Attendance has increased significantly this season, over 30%, and it seems the club’s roots in the community over time run wide and deep.

“We are big supporters of all of this and we are doing more and our message is clear and we are growing as a club. We just want to be given a home to do it,” Rutstein added.

Perhaps reinforcing Orange County SC’s claims, they have the USL Championship on board in their cause to keep the championship football stadium their home.

“The USL is disappointed to learn that the City of Irvine would even consider ending Orange County SC’s lease of Championship Soccer Stadium in Great Park and providing exclusive use to the LA Galaxy development team. In response, we are working closely with the OCSC to explore legal and contractual options,” United Soccer League Chairman Jake Edwards said in the OCSC statement.

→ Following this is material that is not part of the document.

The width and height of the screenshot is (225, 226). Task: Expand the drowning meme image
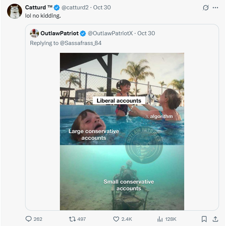click(122, 131)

Perhaps further complicating the picture – and possibly giving the USL leverage to get involved – is the Galaxy’s reserve team, LA Galaxy II, which currently plays in the USL Championship, and could do subject to sanctions because of this decision. But this is the last season in this league for the club, which is expected to basically transition to MLS Next Pro, which, as the name suggests, is owned and operated by MLS.

A request for comment on this to the Galaxy on Saturday went unanswered at press time.

Rutstein stressed that the situation is ongoing and that the next big step will come on Tuesday, when the Galaxy’s proposal is expected to be discussed at an Irvine City Council hearing. The hearing is due to start at 4pm and fans interested in attending in support of the OCSC are encouraged to wear Orange County SC gear and support the club. Additionally, there is a homepage for actions you can take to support Orange County SC, so be sure to visit it if you want to speak up constructively on the matter.

“We want it to be community land,” Rutstein stressed, as the OCSC really kicks off the fight to keep their site.

What do you think? Leave a comment below.

Comments are closed.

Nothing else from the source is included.